Saturday, February 7, 2009

I Play... GAME NOTES!

No pictures this week, and no game coming on Sunday (I'll be using the break to introduce the girlfriend to the foundations of modern horror... or, stuff I liked as a kid, either or: Halloween, Friday the 13th Part II, Nightmare on Elm Street, and Evil Dead II).

For the second week in a row, there was a PC fatality. This time it was more interesting. The valiant party of 5 (1st level) PCs and 2 hirelings wandered into a cave... and were attacked by 3 carrion crawlers. One by one the party succumbed to paralysis, until only one crawler and one PC remained... and... the PC fell.

I was ready to call it a TPK when a comment a player had made me realize... is one badly injured crawler going to eat everyone before anyone woke up? I checked the manual, because I didn't want to save them from a deserved fate and I didn't want to screw them. Neither Greyhawk nor the Monster Manual (the two references I had with me) listed a duration for paralysis with the monster description. I'd already gone with the "no damage/paralysis only" (I have no idea if the Greyhawk version is different) so it wouldn't be quickly gulping anything.

So I made a ruling. The PCs will begin to wake up... only after one character was dead. The badly wounded critter would definitely begin feasting on someone. I rolled a d8. Each character, PC and NPC, was assigned a number. 8 means reroll. The roll determines who dies.

And... Gnarly the Dwarf, veteran of every Olden Domain session to date, and not far from 2nd level... had his face munched off (easiest place to chow down on someone wearing plate armor, no?).

What an ungrateful bastard I am, too. This past week he had received a Creature Generator he'd ordered online someplace and had me sign it before the session started. No good deed goes unpunished, I guess.

RIP Gnarly. And that was how the session ended.
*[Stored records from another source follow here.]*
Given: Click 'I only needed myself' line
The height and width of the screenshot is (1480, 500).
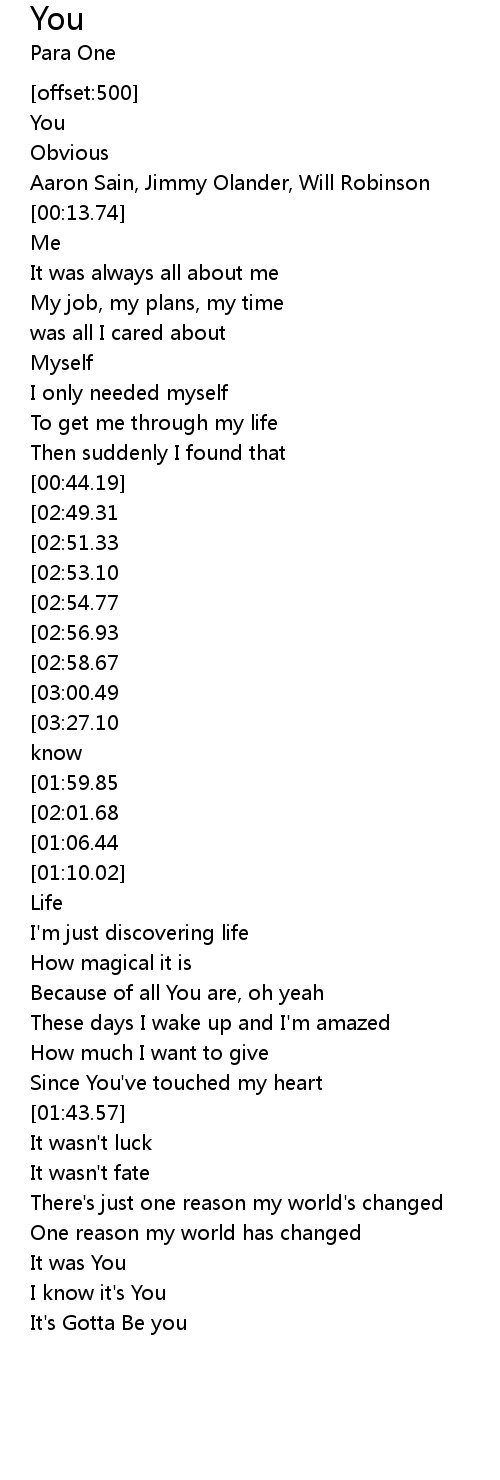Looking at the screenshot, I should pyautogui.click(x=129, y=393).
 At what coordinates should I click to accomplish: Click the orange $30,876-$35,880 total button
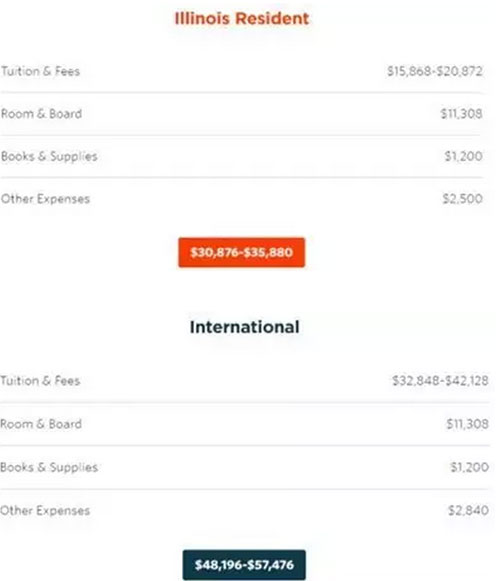pos(242,252)
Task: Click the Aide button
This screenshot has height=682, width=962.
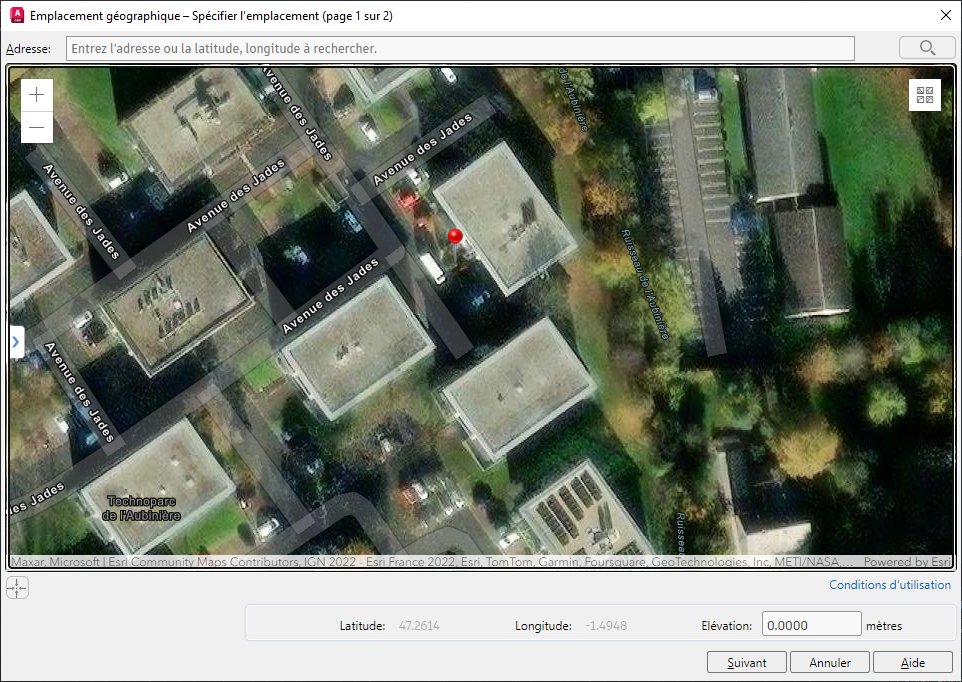Action: pos(912,662)
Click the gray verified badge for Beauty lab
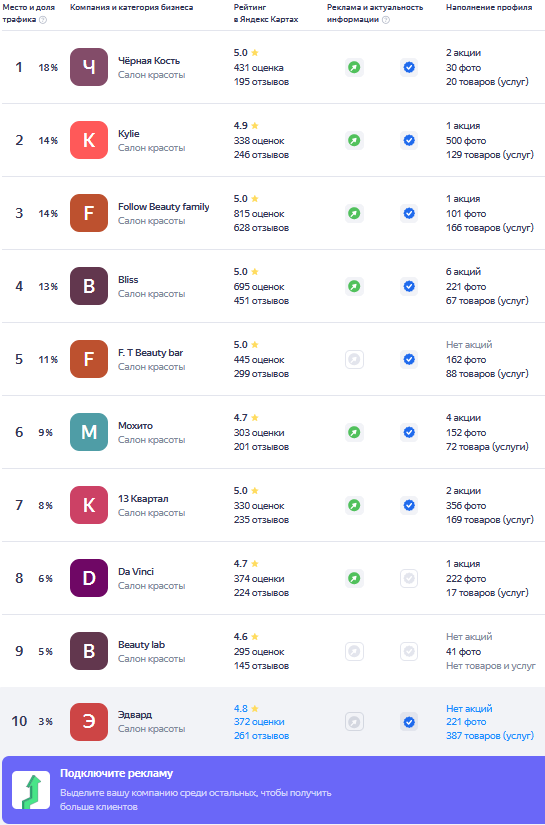 409,651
The rest of the crew awoke during the following several rounds and took down the badly injured critter.

There was also fun earlier on in a moldy room where pretty much every action meant a save vs death by spores, but they'd taken so many precautions that I ruled that they'd fail the save only on a roll of 1 or 2 (just 1 for the dwarves). Watching them take so many chances and roll that 20 sider so many times since the chances were so heavily in their favor... that was really cool and suspenseful. No fatalities there.

In other news, one of my other players is a fantastic artist (I'd seen some of his sketches, but I saw an in-progress work he's doing OH MY GOD)... looks like he's doing stuff for Fight On! now. If that comes together, and the player in my other campaign indeed releases some of his old dungeons as he's thinking of doing, in addition to the Insect Shrine artist Laura doing artwork for the upcoming Fight On! as well... I think I'll have nothing to be ashamed about contributing to this little Renaissance of ours... not only a decent little product that I've somehow managed to get into retail distribution, but getting talent into the creative pool as well. Rock, rock on!

Thursday, February 5, 2009

Running the Game You Want to Run

Hmmm. One step forward, two steps back.

The ideas for D&D games based on wild, imaginative concepts are springing up all over the place. Some of them have blogs.

Two such ideas seemed to have a lot of care, effort, and enthusiasm put into them. And now it seems the people that were going to run these games have backed off to run more traditional "vanilla fantasy" D&D.

I am speaking specifically of James Mishler and his Realm of Lohsem, and The World of Thool.

Go look at that Thool blog, from the beginning. Look at the Lohsem posts.

Then, the kills:

Thool: I'm getting the itch to run a game again. I'd like to use Thool. However, I'm not confident I can find compatible gamers in my area for a regular OD&D tabletop game. I do think I could probably scramble a few people for a traditional AD&D game using the Wilderlands or some other traditional setting.

Lohsem: After much consideration, I came to the conclusion that the stray thought wasn't just out to get me, but was indeed a revelation of unfortunate truth. If I'm to put together a group of local folks to play D&D, I have to make the game appealing to what might fit local ideals of fantasy gaming, not the fantasy-core concepts that percolated through Gygax, Arneson, Holmes, and the gaming crowd 35 years ago.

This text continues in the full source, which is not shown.